The Indian Government released a Request for Proposal to bidder companies to procure a national Automated Facial Recognition System (AFRS). AFRS companies had time to submit their proposals until the end of January 2020. The plans for an AFRS in India are a new political development amidst the intention to pass the first national Data Protection Bill in Parliament.

The new system is supposed to integrate image databases of public authorities centrally as well as incorporate photographs from newspapers, raids, mugshots and sketches. The recordings from surveillance cameras, public or private video feeds shall then be compared to the centralised databases and help identify criminals, missing persons and dead bodies.

Human rights and privacy groups are pointing to various risks that may come with implementing nationwide AFRS in India, including violations of privacy, arbitrariness, mis-identifications, discriminatory profiling, a lack of technical safeguards, and even creating an Orwellian 1984 dystopia through mass surveillance.

However, many people in India are receiving the news about the plans of the Government with acceptance and approval. They hope that the AFRS will lead to better law enforcement and more security in their everyday lives, as India has a comparably high crime rate and only 144 police officers for every 100.000 citizens, compared to 318 per 100.000 citizens in the EU.

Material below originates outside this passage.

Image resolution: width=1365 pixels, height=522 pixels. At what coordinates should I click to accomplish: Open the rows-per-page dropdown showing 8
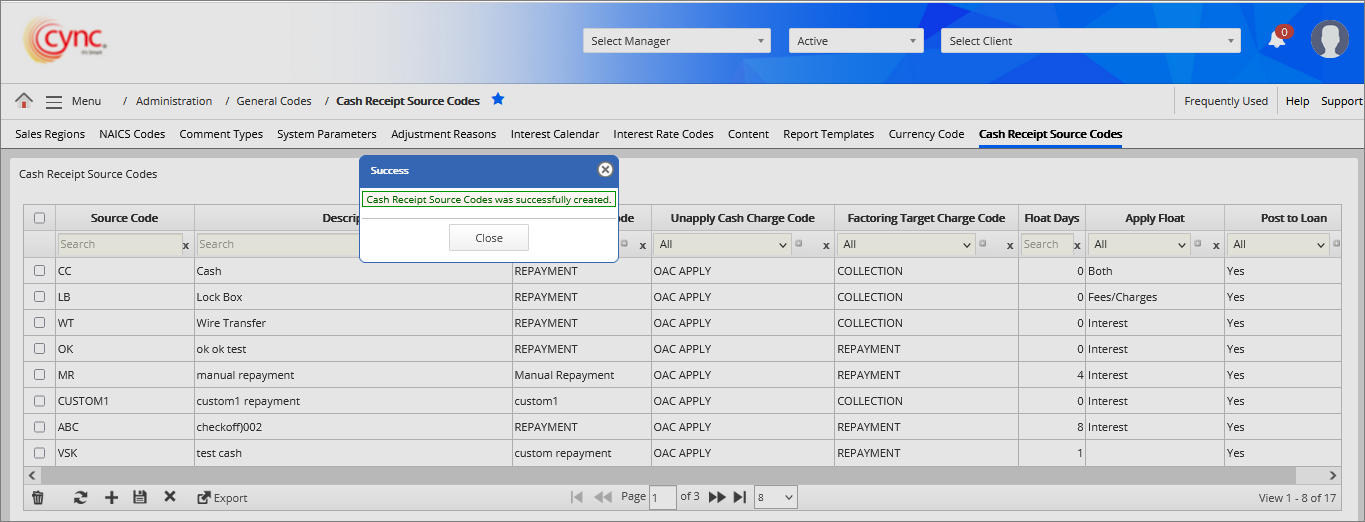coord(776,497)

Irish Data Protection Authority investigates Google’s processing of location data

6. February 2020

The irish data protection authorty (namely The Data Protection Commission (DPC)) is, in its role as Lead Supervisory Authority, responsible for Google within the European Union.

The DPC startet a formal investigation into Google’s practices to track its user’s location and the transparency surrounding that processing.

Following a number of complaints by serveral national consumer groups all across the EU, the investigation was initiated by the DPC.  Consumer organisations argue that the consent to “share” users’ location data was not freely given and consumers were tricked into accepting privacy-intrusive settings. Such practices are not compliant with the EU’s data protection law GDPR.

The irish data protection authority will now have to establish, whether Google has a valid legal basis for processing the location data of its users and whether it meets its obligations as a data controller with regard to transparency.

The investigation will add further pressure to Google. Google is facing a handful of investigations in Europe. The DPC has already opened an investigation into how Google handles data for advertising. That investigation is still ongoing. If Google is found not complying with the GDPR, the company could be forced to change its business model.

However, there are still a number of steps before the Irish DPC makes a decision including the opportunity for Google to reply.